Excerpt from Irena Gjoka's letter to the Supreme Court:
"On December 24, 2002, I, Irena Gjoka, presented myself at the Greek border crossing point, Kakavija, where the border police denied me entry into the Greek state (after a debate with the border police officer). I assessed that the Greek authorities had no reason to deny me entry into Greece and for this reason I was provided with another visa, at the Greek consulate in Albania. Subsequently, on February 13, 2003, I presented myself again at the border, where I was again denied entry, unjustly.
Since I was convinced of the illegality of the administrative measure taken against me, the refusal of entry into the Greek state, under the conditions when I had no right of entry into this state, on 31.03.2003, I authorized the citizen Andon Konomi/Ikonomou (this citizen did not have the capacity of a lawyer) to oppose on my behalf the administrative measure taken illegally and arbitrarily by the Greek authorities, at the Ministry of Public Order in Athens or any other institution, to carry out any type of action that is not prohibited by law, specifically related to the measure of entry ban issued against me.
Despite this fact, I have not personally been informed, either officially or in fact, of the administrative judicial process or any other process conducted against me in the Greek courts.
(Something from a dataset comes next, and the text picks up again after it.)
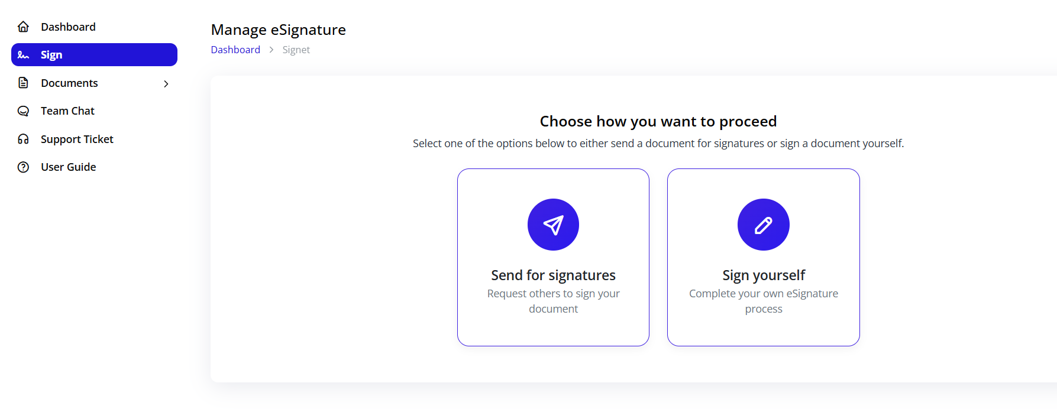
Task: Open the Sign section from the sidebar
Action: [51, 54]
After administrative or other decisions in my name have been published in the media, and not being aware of any decision, I have authorized a representative with a special power of attorney to obtain information about what was being published.
From the documents submitted to me by my representative and the documents forwarded by the Greek authorities by registered letter, through the General Prosecutor's Office, I have been informed for the first time about the decision taken by the Court of First Instance of Ioannina with no. 1447/2005, dated 07.06.2005, according to which I was convicted in absentia by this court on 07.06.2005, without the presence of a defense attorney, without being informed of the process against me, as during the investigation and trial of the case, for the offense provided for in paragraph 7 of article 54 of law 2910/2001 entitled "Entry and stay of foreigners in Greek Territory", with three months of imprisonment and a fine of 1500 Euros. The prison sentence has been converted into a fine of 4,4 Euros per day.
The decision of 07.06.2005, of the Court of First Instance with three members for minor offences of Ioannina, has never been notified to me and this decision has not become final. According to Article 473 of the Greek Code of Criminal Procedure, the deadline for filing an appeal for defendants with unknown residence is 30 days from the date of notification of the decision (the decision which has never been notified). Before the deadline for appeal expired, on 17.06.2005, Law No. 3346/2005 “Acceleration of proceedings before civil and criminal courts and other provisions” was adopted. According to the interpretation carried out by the ECtHR, in the case of Panou v. Greece (no. 44058/05, 8 January 2009), the conviction decision archived under this law is considered null and void, provided that, for a period of 18 months from the publication of the law (17 June 2005), no other intentional criminal act is committed, for which a final sentence of imprisonment of more than six months would be imposed. According to the interpretation of the ECtHR, even though the right to appeal was lost, the effects of the law were equivalent to acquittal. This was also the purpose of the law, which aimed to accelerate criminal justice, among other things, by reducing the number of appeals for minor cases. Thus, in application of this law, the prosecutor decided to archive the decision taken against me on 07.06.2005.